→ **WHAT NEEDS TO BE DONE**: Copy out all the lines in the records that include the word "computer".

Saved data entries
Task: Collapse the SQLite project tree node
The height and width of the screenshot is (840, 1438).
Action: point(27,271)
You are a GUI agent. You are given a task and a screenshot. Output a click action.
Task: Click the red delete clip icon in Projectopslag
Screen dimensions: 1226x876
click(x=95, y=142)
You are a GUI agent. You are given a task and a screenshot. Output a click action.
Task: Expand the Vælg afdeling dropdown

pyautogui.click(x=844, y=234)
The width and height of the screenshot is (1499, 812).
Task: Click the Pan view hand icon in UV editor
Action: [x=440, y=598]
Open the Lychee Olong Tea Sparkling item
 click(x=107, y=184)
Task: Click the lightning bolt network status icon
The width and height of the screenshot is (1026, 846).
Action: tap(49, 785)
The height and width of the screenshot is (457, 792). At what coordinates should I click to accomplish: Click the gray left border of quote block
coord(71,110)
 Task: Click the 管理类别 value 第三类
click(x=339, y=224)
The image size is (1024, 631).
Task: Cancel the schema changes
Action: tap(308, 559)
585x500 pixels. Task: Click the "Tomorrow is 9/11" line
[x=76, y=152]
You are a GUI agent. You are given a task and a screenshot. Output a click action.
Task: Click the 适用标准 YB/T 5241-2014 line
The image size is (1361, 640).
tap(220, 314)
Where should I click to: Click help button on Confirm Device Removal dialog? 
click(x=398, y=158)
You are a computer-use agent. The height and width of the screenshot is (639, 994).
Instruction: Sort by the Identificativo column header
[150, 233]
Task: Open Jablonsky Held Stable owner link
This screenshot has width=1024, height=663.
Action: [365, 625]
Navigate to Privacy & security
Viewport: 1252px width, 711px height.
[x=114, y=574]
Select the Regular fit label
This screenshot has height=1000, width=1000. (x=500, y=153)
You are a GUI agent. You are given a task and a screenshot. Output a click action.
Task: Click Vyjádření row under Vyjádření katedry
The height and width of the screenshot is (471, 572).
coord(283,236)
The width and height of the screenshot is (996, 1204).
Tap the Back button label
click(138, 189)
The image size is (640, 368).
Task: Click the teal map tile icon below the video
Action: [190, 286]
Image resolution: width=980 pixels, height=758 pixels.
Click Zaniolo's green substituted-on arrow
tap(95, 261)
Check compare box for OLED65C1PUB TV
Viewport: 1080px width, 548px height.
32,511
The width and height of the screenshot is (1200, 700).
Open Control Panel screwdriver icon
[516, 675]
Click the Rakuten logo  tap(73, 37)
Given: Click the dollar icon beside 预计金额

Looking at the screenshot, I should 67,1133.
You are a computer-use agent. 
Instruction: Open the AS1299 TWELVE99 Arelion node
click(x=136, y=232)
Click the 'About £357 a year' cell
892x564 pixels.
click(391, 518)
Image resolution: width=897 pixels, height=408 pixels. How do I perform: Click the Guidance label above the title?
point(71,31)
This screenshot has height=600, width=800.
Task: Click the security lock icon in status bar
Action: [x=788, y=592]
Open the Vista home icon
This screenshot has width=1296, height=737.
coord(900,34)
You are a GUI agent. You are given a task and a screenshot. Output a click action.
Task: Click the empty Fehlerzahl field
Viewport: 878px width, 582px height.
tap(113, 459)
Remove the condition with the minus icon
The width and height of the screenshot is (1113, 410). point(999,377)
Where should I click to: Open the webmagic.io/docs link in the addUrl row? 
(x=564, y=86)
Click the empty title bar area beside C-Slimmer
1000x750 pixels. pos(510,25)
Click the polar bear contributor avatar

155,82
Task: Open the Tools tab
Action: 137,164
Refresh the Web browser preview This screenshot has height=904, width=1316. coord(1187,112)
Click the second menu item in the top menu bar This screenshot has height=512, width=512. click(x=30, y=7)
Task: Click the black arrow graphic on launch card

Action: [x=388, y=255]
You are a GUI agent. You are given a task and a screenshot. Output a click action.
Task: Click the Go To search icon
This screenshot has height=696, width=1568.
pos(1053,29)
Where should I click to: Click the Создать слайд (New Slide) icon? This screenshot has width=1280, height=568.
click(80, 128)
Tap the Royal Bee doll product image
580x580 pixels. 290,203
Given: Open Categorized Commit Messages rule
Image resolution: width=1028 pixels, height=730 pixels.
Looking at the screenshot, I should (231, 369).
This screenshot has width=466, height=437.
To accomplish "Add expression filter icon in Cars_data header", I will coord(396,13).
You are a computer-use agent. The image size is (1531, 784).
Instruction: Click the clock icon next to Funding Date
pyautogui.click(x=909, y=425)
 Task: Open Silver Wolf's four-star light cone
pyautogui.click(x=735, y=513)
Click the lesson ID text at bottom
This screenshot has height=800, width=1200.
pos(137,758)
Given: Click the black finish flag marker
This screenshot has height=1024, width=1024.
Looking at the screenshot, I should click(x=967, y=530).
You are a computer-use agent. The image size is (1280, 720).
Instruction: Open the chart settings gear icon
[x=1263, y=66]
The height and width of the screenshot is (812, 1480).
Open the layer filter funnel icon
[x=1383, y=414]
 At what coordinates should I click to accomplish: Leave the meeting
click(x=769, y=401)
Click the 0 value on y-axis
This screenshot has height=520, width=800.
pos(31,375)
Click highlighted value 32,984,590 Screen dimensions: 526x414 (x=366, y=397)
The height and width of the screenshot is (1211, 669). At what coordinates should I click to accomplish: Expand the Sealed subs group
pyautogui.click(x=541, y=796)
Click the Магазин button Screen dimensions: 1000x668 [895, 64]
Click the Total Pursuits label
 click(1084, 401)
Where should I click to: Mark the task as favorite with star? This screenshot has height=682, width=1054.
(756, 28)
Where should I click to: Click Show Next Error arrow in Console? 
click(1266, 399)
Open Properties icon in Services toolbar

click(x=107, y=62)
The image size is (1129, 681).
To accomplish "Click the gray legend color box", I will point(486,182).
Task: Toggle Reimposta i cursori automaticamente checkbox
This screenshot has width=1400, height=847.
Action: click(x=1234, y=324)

→ **PROBLEM SOLUTION**:
You are a computer-use agent. The height and width of the screenshot is (639, 994).
You are a computer-use agent. 
You are a computer-use agent. The image size is (1531, 784).
You are a computer-use agent. The image size is (1280, 720).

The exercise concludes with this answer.